Microsoft is providing the full .NET server stack in open source, including ASP.NET, the .NET compiler, the .NET Core Runtime. Very cool direction that Microsoft is taking. But in reality it’s not g have a big impact on me as I’m already fully invested in developing on Windows. I hope to see some good contributions though.
Microsoft is committing to bring.NET to Linux and Mac.Yet again very nice direction Microsoft is heading, will give me a wider audience for the stuff I develop, and I have already seen comments on twitter like “Now I only need to write F#” – which is a pretty good thing
Visual Studio Update 4. Hardly an announcement but hey, I have already installed the CTP and it’s working better than ever, so I’m not complaining
Visual Studio 2015 and .NET 2015. The new version of Visual Studio looks super promising. The whole vNext development story it brings is going to be exciting to dig into. Many improvements are implemented in order to support vNext (.NET 2015) like new Nuget package manager UI, better JSON support and support for tools like Bower, Gulp and Grunt. The new version of Visual Studio also brings some core improvements. From what I saw, the debugging experience is getting some love as well, it gets support for LINQ in intermediate window and the other debug windows, and it will have a built-in performance profiler that shows time taken on each line when stepping from line to line.
It was also surprising to me that they announced that .NET from now on will be versioned by year (and I guess possibly month and day), I look forward to see how that is going to work out. The reason behind this shift away from the traditional version numbering is to allow for a faster cadence of release to the runtime.

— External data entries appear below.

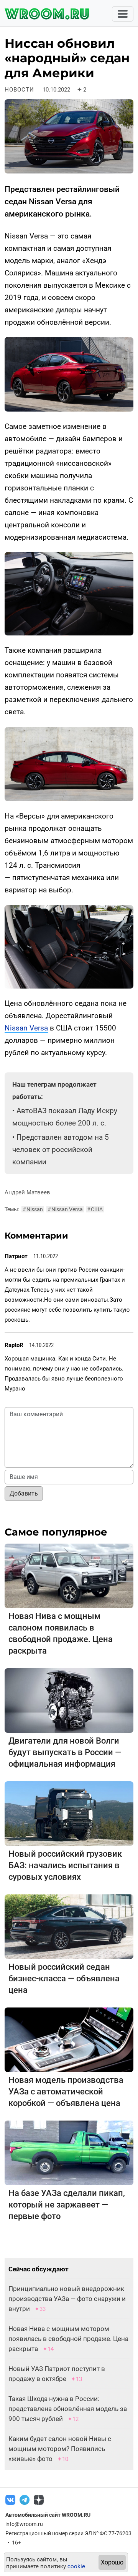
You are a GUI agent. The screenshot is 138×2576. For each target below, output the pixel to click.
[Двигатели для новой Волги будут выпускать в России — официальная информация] (69, 1700)
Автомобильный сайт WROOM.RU (47, 2515)
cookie (76, 2566)
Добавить (24, 1493)
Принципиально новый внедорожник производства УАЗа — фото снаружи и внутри (67, 2299)
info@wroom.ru (24, 2524)
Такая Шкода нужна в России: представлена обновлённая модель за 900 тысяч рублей (67, 2409)
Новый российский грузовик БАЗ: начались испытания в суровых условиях (65, 1865)
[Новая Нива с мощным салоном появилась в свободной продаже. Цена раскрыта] (69, 1575)
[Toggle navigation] (122, 14)
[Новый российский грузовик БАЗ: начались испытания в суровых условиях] (69, 1813)
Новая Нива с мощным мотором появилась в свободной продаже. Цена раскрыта (68, 2339)
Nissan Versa (26, 1028)
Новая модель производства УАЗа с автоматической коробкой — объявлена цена (65, 2091)
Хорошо (112, 2562)
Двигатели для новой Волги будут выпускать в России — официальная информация (65, 1752)
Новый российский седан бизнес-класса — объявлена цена (64, 1978)
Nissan (33, 1209)
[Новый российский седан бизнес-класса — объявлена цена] (69, 1926)
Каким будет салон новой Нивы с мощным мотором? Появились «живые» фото (59, 2449)
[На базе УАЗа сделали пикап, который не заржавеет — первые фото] (69, 2152)
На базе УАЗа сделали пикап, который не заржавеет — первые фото (66, 2204)
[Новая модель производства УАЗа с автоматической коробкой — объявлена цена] (69, 2039)
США (95, 1209)
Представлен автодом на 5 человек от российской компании (60, 1149)
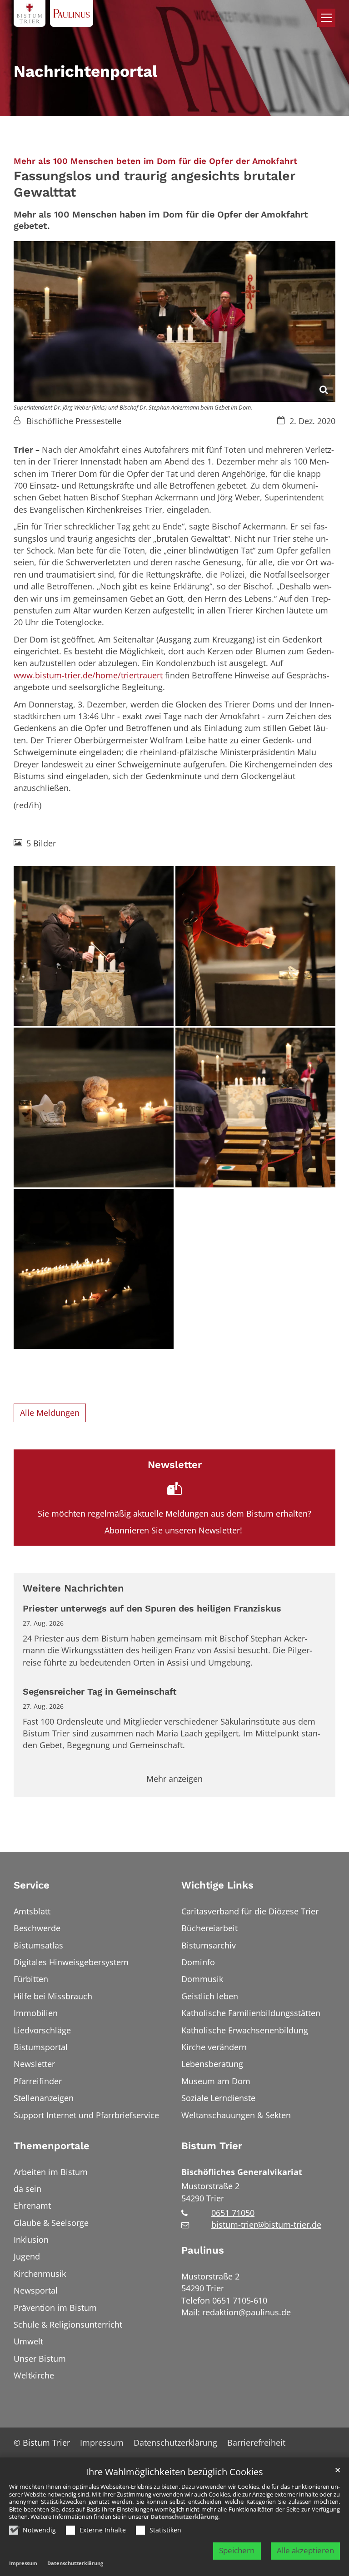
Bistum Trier (211, 2145)
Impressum (23, 2563)
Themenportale (52, 2145)
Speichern (236, 2550)
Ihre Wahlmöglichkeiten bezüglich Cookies (174, 2472)
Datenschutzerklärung (184, 2516)
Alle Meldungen (50, 1412)
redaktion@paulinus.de (246, 2312)
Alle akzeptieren (305, 2550)
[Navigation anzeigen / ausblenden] (326, 18)
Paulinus (202, 2250)
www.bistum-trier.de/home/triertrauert (88, 675)
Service (32, 1885)
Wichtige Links (217, 1885)
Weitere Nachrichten (73, 1588)
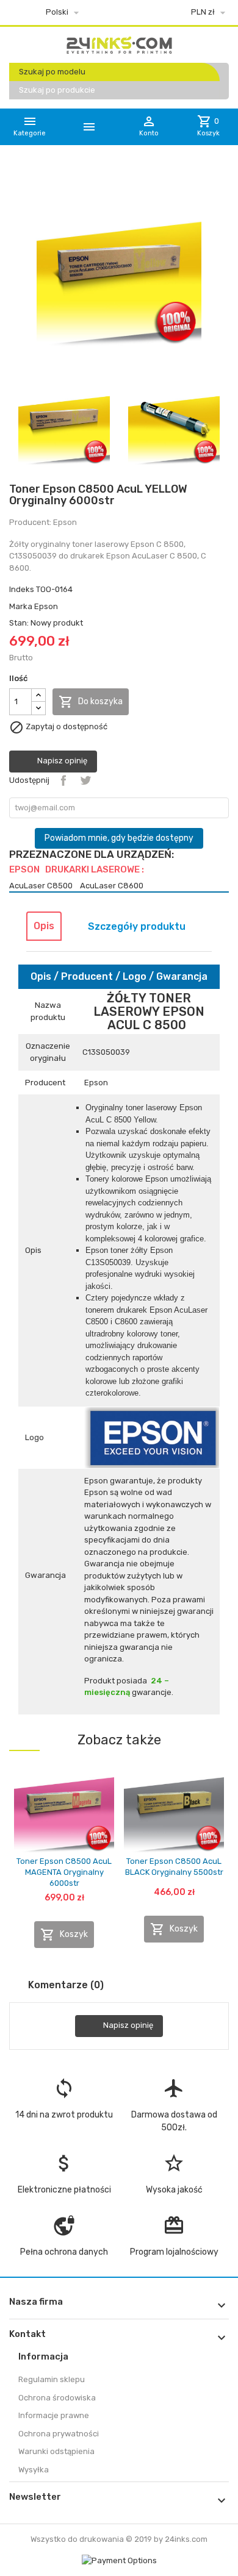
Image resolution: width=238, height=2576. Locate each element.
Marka (20, 606)
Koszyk (64, 1934)
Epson (46, 606)
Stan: (19, 622)
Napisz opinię (61, 760)
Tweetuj (85, 780)
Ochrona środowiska (57, 2397)
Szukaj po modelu (52, 71)
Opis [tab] (44, 926)
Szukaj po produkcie (57, 90)
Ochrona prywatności (58, 2433)
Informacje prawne (53, 2415)
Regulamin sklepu (51, 2379)
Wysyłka (33, 2469)
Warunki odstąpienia (56, 2451)
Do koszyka (91, 701)
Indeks (21, 589)
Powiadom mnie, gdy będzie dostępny (119, 838)
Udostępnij (63, 780)
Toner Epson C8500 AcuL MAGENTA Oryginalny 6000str (64, 1872)
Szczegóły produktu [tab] (137, 926)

A new version of Visual Studio named Community Edition. This version is a free version with the same capabilities as Visual Studio Professional. The catch is the version can only be used by small teams up to 5 developers, non-profit work or open source projects. For a single developer that is allowed to use it for shipping non-free apps in the various app store it is a big step up from the Web Edition that previously was the only free version.
Benefits for MSDN subscribers. A nice thing for all MSDN subscribers is that they now gain access to some the learning material at pluralsight. I can’t find a link to this announcement but the pluralsight lists these courses as a benefit to MSDN subscribers: http://support.pluralsight.com/knowledgebase/articles/456830-which-courses-are-included-with-the-benefit
Announcement for Visual Studio Online. Visual Studio Online also received some attention, the most exciting things was better ALM support, search across in all source files, easier creation of build definitions, history for build definitions. The possibility to use VS Online to build github repos and use the ALM features of VS Online in combination. Finally they showed announced a new build agent that can run on Linux and Mac, so you can build those cross platform projects with VS Online.